Dışişleri Bakanı Hakan Fidan, Suriye’nin kuzeydoğusunu hakimiyeti altında tutan YPG’nin Türkiye’nin Amerika ve başka aracılar vasıtasıyla ilettiği ültimatomu yerine getirmemesi halinde askeri harekatın kaçınılmaz olacağını söyledi.
CNN Türk’te yayınlanan Tarafsız Bölge programında gazeteci Ahmet Hakan’ın sorularını yanıtlayan Fidan, Trump yönetiminin buna karşı çıkması halinde dahi operasyon seçeneğinden vazgeçilmeyeceğini çünkü halkın güvenliği ve devletin muhafazasının bunu kaçınılmaz kıldığını dile getirdi.
Dışişleri Bakanı, “Yabancı terörist savaşçıların ülkeyi terk etmesi, örgütün üst düzey Suriyeli yöneticilerinin ülkeyi terk etmesi, kadroların silahlarını bırakarak yeni sisteme dahil olmaları gerekiyor, bu kansız problemsiz bir geçiş; Onun (YPG’nin) ortadan kalkması gerekiyor. Kalkmazsa gereği askeri harekattır. Şam onlarla konuşuyor; söyledi, bir daha söyleyecek. Başkasına hapishane hizmetleri sunarak başkasından para alıyorsun. 80 tane devletle aynı yatağa giriyorsun. Hangi ülkeden hangi servisten ne aldın kime ne söz verdin haddi hesabı yok ortada. Bu maskaralığı artık son verilmesi gerekiyor bölgede. (Amerika’ya rağmen operasyon) Biz yaptık. Afrin’de yaptık, Resulayn’de yaptık telafi. MİT Başkanı’yken 150-200 tane belki daha fazla operasyonu yaptık. Halen devam ediyor arkadaşlar yapıyorlar. Milli güvenliğimiz, halkımızın güvenliği devletimiz muhafazası bunu gerektiriyor” dedi.
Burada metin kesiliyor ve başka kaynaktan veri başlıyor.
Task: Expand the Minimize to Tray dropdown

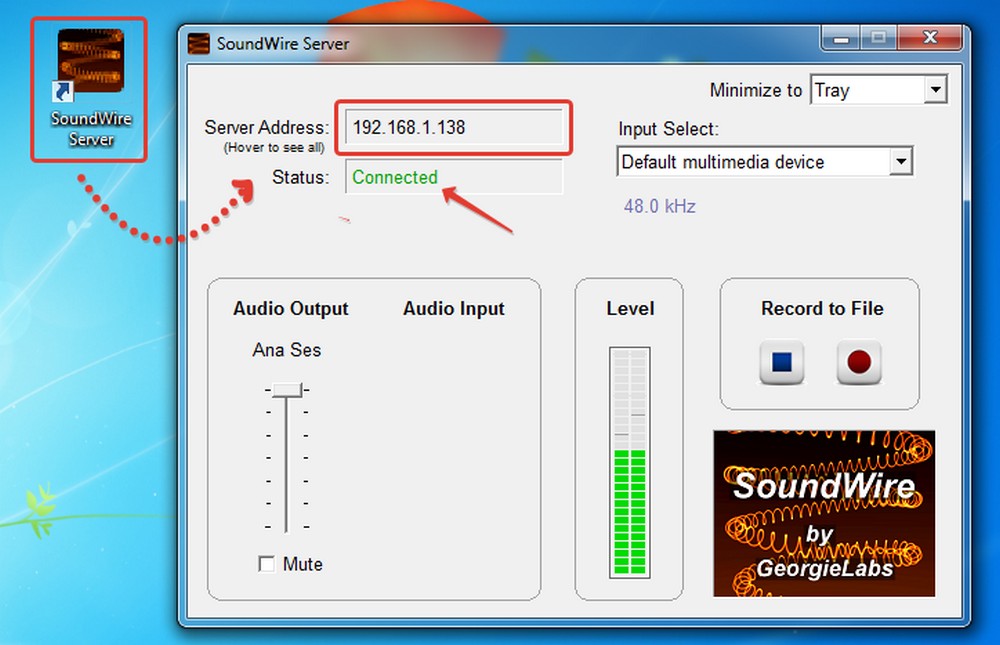Action: click(x=935, y=90)
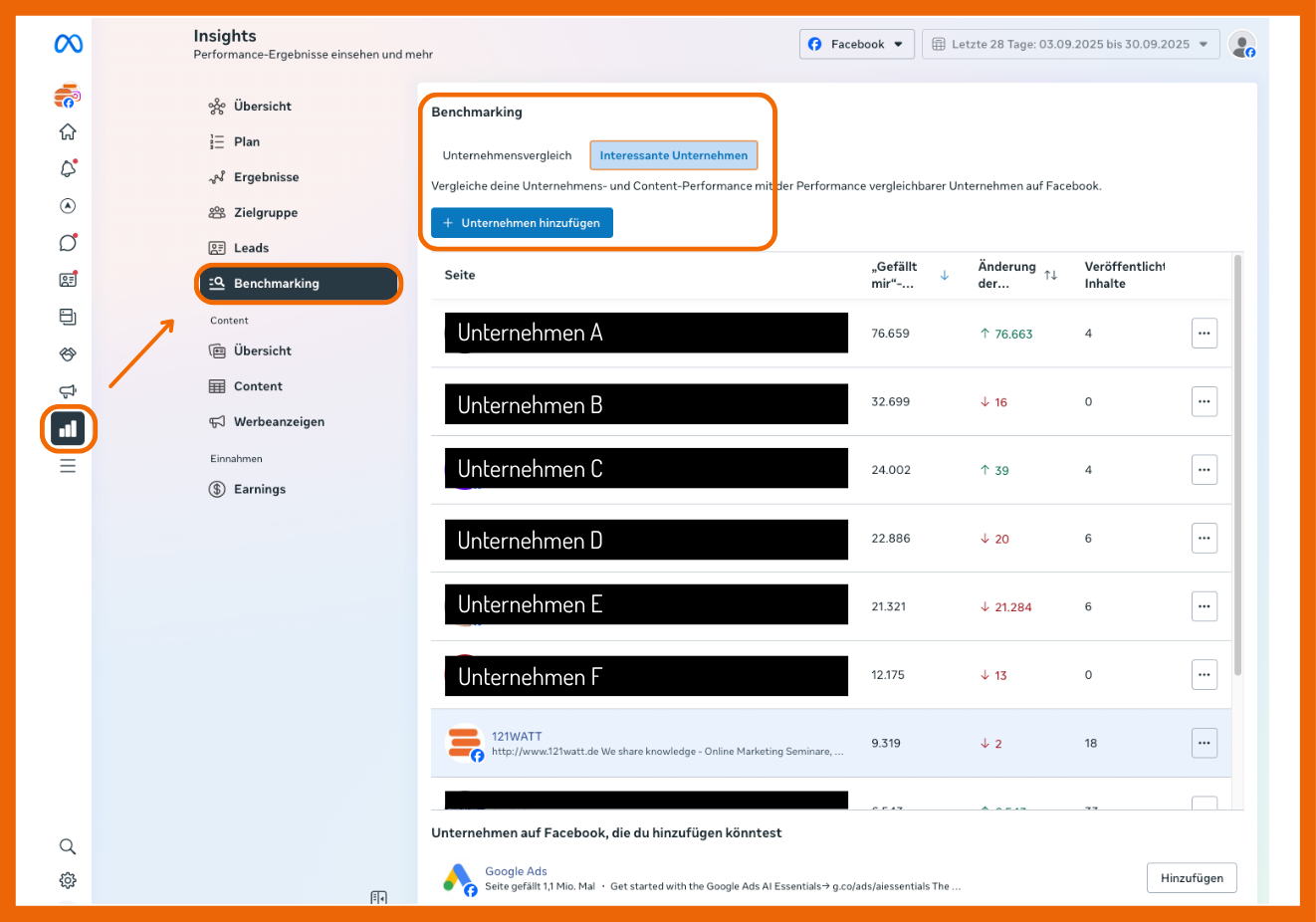This screenshot has width=1316, height=922.
Task: Open Home from left sidebar
Action: (x=68, y=131)
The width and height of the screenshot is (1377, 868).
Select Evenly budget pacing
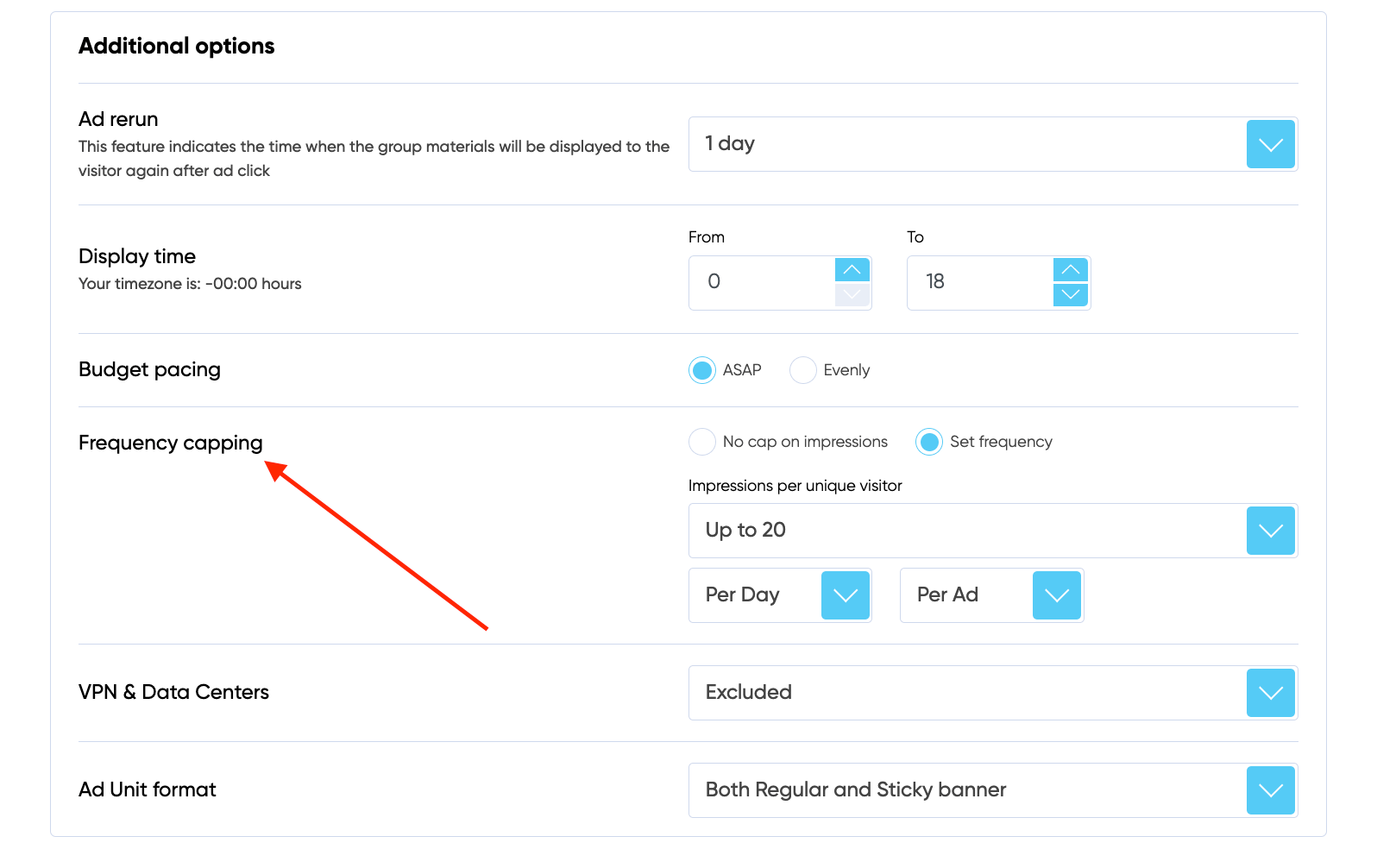click(802, 369)
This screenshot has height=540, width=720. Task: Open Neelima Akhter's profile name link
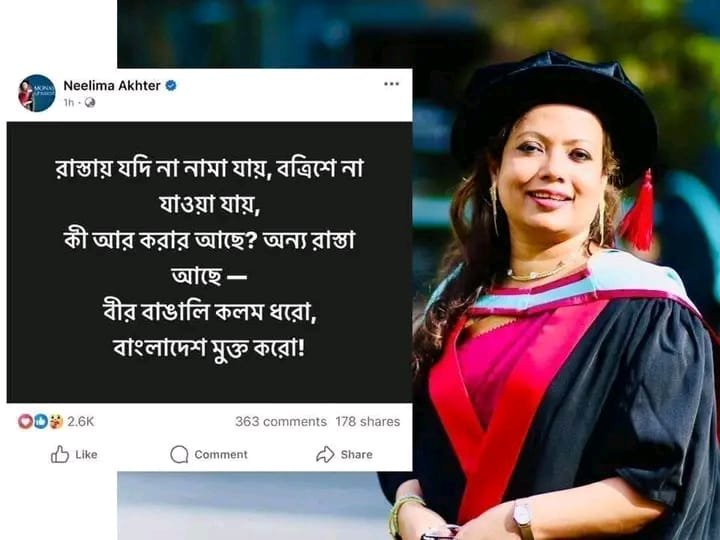point(112,85)
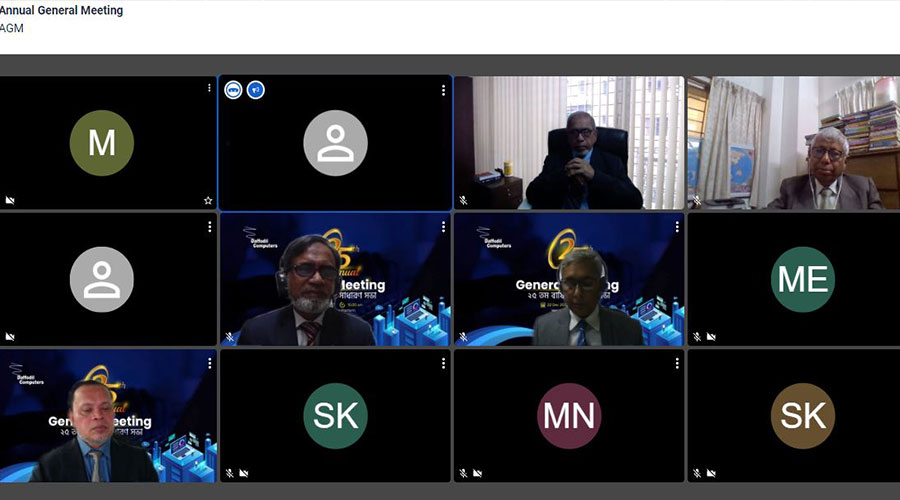The width and height of the screenshot is (900, 500).
Task: Select the ME participant avatar
Action: click(802, 279)
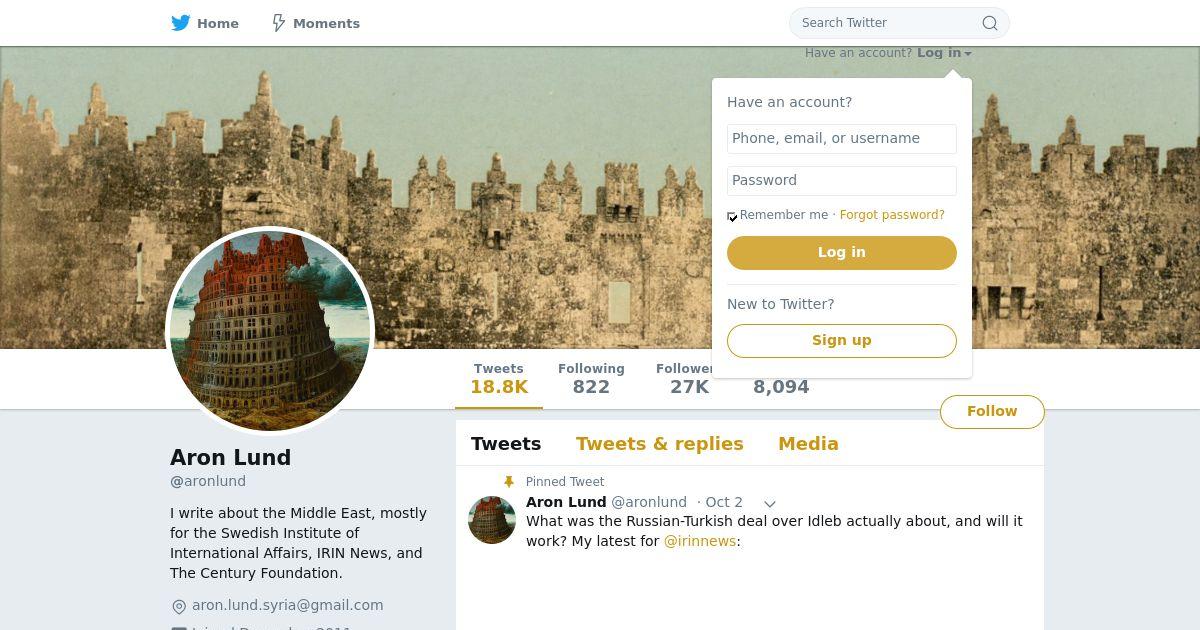1200x630 pixels.
Task: View the Following 822 count
Action: click(x=591, y=379)
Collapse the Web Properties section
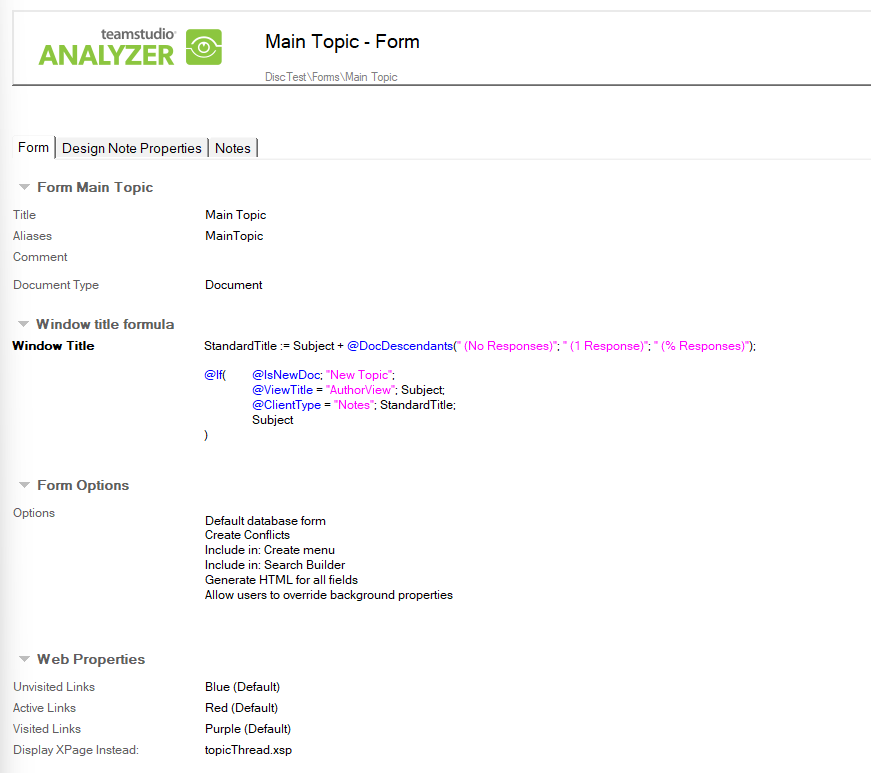871x773 pixels. click(x=23, y=659)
Hakan Fidan, “Biden yönetimi ve Trump yönetimi arasında hangisini tercih edersiniz” şeklindeki soruya verdiği yanıta Amerikan sisteminde idarenin Türkiye’yle ilgili sorunları ve başlıkları siyasete havale ettiğini, Trump’ın nasıl bir tutum izleyeceğini anlamak için göreve başlamasını beklemek gerektiğini söyleyerek açık bir tercihte bulunmadı.
Fidan: “Cumhurbaşkanımız talimat verdi, IŞİD hapishanelerini biz Türkiye olarak kontrol altında tutarız”
Hakan Fidan YPG’nin bölgedeki meşruiyetinin en temel argümanları arasında yer alan IŞİD’le mücadele ve IŞİD militanlarının tutulduğu hapishaneler konusunda da Türkiye’nin devreye girmeye hazır olduğunu ilk kez net ve güçlü bir şekilde ifade etti.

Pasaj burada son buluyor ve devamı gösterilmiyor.